_Excerpted text_.
• • • •

You are viewing a plain text version of this content. The canonical link for it is here.
Posted to solr-user@lucene.apache.org by kostali hassan <me...@gmail.com> on 2015/12/01 19:03:36 UTC
Fwd: Indexing rich data (msword and pdf) in apache solr-5.3.1
I start working in solr 5x by extract solr in D://solr and run solr server
with :
D:\solr\solr-5.3.1\bin>solr start ;
Then I create a core in standalone mode :
D:\solr\solr-5.3.1\bin>solr create -c mycore
I need indexing from system files (word and pdf) and the schema API don’t
have a field “name” of document, then I Add this field using curl :
curl -X POST -H 'Content-type:application/json' --data-binary '{
"add-field":{
"name":"name",
"type":"text_general",
"stored":true,
“indexed”:true }
}' http://localhost:8983/solr/mycore/schema
And re-index all document.with windows SimplepostTools:
D:\solr\solr-5.3.1>java -classpath example\exampledocs\post.jar -Dauto=yes
-Dc=mycore -Ddata=files -Drecursive=yes org.apache.solr.util.SimplePostTool
D:\Lucene\document ;
But even if the field “name” is succeffly added he is empty ; the field
title get the name for only pdf document not for msword(.doc and .docx).

• • • •

_Exercise material_.
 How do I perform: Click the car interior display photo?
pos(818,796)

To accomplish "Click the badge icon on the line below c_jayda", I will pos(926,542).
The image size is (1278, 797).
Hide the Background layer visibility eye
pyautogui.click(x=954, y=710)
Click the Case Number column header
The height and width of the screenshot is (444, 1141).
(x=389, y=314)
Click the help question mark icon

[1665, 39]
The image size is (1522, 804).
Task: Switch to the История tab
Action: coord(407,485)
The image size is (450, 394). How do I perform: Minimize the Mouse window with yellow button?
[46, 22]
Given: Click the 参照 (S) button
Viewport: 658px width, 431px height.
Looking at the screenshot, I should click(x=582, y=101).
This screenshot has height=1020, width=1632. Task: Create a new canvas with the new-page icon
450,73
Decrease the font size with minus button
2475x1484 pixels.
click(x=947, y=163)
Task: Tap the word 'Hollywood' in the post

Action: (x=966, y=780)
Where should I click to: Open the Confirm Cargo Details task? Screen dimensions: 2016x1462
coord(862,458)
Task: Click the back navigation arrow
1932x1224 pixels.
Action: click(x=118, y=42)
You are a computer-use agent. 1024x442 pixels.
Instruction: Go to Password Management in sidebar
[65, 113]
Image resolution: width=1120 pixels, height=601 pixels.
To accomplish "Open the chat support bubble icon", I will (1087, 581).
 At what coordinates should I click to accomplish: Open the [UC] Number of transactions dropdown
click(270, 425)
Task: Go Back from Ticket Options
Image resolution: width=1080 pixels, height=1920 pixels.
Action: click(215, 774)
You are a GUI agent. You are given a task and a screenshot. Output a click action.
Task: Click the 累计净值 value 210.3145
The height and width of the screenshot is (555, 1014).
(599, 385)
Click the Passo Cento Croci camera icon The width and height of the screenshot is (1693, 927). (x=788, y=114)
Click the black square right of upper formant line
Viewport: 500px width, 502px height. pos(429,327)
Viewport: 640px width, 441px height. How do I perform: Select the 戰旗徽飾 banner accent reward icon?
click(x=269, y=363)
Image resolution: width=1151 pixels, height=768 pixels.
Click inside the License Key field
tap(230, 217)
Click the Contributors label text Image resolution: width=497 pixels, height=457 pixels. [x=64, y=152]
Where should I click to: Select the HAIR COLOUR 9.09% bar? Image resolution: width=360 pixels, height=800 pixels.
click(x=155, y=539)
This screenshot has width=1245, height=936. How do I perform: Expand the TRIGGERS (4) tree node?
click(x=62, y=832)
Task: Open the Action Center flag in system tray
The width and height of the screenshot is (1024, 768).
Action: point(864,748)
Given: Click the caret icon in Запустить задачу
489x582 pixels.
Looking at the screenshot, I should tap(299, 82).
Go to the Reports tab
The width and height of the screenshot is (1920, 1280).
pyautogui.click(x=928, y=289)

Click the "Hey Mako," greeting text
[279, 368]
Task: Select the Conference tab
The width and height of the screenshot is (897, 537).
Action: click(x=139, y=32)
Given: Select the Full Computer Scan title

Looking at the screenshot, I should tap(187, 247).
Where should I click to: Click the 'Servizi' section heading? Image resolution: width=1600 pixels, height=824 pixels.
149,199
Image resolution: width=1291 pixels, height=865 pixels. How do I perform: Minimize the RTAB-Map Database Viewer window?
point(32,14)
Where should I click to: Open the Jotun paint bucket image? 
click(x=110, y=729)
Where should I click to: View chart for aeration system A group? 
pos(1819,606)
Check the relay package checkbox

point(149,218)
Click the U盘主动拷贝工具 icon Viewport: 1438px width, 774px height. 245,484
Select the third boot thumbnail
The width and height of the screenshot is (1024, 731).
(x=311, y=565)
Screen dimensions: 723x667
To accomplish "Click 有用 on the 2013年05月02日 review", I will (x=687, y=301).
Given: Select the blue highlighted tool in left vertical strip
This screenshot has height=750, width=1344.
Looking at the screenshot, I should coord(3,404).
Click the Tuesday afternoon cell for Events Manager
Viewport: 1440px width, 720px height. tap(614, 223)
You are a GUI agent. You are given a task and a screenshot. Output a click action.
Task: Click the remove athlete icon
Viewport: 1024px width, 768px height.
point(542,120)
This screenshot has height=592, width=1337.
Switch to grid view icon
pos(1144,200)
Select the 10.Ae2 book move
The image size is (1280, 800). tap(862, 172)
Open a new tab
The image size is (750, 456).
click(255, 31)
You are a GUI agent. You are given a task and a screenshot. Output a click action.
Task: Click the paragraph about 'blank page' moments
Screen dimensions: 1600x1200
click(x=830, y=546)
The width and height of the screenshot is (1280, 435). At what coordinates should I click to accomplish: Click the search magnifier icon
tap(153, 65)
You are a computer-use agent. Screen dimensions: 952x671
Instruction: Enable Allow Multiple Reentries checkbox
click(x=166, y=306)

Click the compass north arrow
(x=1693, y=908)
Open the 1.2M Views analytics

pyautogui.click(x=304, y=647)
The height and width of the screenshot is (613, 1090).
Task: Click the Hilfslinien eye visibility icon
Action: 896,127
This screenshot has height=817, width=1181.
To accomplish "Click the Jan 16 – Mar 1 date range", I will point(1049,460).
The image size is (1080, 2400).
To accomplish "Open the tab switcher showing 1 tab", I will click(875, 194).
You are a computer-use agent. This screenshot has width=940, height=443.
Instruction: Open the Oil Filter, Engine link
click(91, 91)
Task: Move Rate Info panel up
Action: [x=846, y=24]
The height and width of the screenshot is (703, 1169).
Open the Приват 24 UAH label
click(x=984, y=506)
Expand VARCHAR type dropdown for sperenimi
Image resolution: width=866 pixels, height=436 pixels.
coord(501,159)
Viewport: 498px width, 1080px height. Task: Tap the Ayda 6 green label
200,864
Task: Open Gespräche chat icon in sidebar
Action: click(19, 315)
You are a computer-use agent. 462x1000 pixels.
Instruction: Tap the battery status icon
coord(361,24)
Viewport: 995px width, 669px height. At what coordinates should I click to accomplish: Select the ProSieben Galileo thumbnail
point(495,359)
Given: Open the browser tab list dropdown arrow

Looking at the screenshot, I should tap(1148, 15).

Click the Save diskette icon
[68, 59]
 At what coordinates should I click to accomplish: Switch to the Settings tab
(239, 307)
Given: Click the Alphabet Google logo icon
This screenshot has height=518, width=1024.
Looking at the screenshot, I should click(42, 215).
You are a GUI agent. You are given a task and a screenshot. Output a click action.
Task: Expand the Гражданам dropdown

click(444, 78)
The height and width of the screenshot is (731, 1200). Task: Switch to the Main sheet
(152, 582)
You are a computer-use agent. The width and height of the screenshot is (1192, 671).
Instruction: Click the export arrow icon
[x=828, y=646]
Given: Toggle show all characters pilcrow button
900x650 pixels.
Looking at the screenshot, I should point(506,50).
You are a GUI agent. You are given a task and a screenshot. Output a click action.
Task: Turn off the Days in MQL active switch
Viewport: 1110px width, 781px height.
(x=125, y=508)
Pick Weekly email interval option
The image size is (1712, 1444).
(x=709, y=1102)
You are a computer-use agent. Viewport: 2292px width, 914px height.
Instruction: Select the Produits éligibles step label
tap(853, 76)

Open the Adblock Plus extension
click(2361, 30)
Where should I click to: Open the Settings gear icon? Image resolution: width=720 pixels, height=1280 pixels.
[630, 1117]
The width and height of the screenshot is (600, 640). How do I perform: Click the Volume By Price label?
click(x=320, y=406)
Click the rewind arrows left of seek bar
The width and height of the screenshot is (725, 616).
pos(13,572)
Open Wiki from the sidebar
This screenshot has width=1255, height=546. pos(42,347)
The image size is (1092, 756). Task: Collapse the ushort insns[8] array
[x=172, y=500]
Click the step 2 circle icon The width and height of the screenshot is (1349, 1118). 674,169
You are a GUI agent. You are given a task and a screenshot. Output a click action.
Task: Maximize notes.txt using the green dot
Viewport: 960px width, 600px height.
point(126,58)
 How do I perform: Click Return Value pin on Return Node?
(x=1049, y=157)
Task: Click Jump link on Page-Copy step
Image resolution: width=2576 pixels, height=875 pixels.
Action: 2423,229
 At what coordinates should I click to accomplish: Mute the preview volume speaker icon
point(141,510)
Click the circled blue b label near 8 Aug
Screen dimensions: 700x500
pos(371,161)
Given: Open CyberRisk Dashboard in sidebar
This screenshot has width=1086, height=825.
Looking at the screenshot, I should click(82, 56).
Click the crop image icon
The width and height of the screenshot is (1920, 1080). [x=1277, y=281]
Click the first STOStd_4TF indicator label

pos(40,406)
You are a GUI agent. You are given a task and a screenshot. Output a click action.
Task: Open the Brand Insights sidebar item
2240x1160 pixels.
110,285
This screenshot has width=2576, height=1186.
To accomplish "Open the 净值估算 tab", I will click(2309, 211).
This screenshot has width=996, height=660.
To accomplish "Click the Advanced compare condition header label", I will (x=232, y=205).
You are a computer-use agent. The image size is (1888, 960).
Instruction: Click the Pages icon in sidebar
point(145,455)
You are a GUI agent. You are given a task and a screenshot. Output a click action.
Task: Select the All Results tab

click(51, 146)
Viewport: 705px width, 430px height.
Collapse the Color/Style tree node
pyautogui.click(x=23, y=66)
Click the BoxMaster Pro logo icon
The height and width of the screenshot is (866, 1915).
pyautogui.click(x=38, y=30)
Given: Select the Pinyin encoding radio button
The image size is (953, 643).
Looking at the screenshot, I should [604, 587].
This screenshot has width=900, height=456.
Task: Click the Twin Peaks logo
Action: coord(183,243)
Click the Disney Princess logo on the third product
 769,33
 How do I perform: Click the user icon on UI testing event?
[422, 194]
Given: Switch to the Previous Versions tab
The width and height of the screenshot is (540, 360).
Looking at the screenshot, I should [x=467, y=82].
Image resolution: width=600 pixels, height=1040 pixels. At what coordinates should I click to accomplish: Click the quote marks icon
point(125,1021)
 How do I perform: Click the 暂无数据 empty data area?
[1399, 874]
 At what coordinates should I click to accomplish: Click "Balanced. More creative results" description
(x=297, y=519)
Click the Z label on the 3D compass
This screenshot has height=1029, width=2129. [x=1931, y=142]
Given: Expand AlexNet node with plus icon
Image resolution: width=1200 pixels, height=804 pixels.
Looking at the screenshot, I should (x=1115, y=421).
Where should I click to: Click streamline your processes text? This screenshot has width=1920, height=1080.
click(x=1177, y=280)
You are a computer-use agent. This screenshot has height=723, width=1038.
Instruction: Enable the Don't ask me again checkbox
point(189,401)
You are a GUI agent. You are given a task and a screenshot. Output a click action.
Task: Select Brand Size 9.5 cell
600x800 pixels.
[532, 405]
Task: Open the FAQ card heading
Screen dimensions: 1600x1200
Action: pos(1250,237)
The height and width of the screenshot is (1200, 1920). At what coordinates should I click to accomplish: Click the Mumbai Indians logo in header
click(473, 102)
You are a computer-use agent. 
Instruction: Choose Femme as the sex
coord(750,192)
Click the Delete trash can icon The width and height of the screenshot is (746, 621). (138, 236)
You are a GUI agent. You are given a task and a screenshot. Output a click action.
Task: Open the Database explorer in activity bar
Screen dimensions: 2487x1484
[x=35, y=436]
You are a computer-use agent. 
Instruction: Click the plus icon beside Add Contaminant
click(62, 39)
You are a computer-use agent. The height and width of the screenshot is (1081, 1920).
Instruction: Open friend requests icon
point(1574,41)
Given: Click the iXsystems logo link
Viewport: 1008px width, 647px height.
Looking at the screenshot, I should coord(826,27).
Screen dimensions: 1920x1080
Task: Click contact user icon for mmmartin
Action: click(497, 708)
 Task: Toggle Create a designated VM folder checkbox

• • • •

_Requirements_.
**1.** Can you format everything in the records from the line containing "Decrease the font size with minus button" down to the line containing "Action: click(x=118, y=42)" as a Markdown table with the columns No. and Entry, leaving out blank lines?
**2.** Could you resume the post about indexing Word and PDF files in Solr 5.3.1, starting after its last sentence?

_Exercise results_.
**1.**
| No. | Entry |
|---|---|
| 1 | Decrease the font size with minus button |
| 2 | 2475x1484 pixels. |
| 3 | click(x=947, y=163) |
| 4 | Task: Tap the word 'Hollywood' in the post |
| 5 | Action: (x=966, y=780) |
| 6 | Where should I click to: Open the Confirm Cargo Details task? Screen dimensions: 2016x1462 |
| 7 | coord(862,458) |
| 8 | Task: Click the back navigation arrow |
| 9 | 1932x1224 pixels. |
| 10 | Action: click(x=118, y=42) |

**2.**
Then I choose indexing with techproducts example because he don’t use
schema.xml API then I can modified my schema:
D:\solr\solr-5.3.1>solr –e techproducts
Techproducts return the name of all files.xml indexed;
Then I create a new core based in solr_home example/techproducts/solr and I
use schema.xml (contient field “name”) and solrConfig.xml from techproducts
in this new core called demo.
When I indexed all document the field name exist but still empty for all
document indexed.
My question is how I can get just the name of each document(msword and pdf)
not the path like the field “id” or field “ressource_name” ; I have to
create new Typefield or exist another way.
Sorry for my basic English.
Thank you.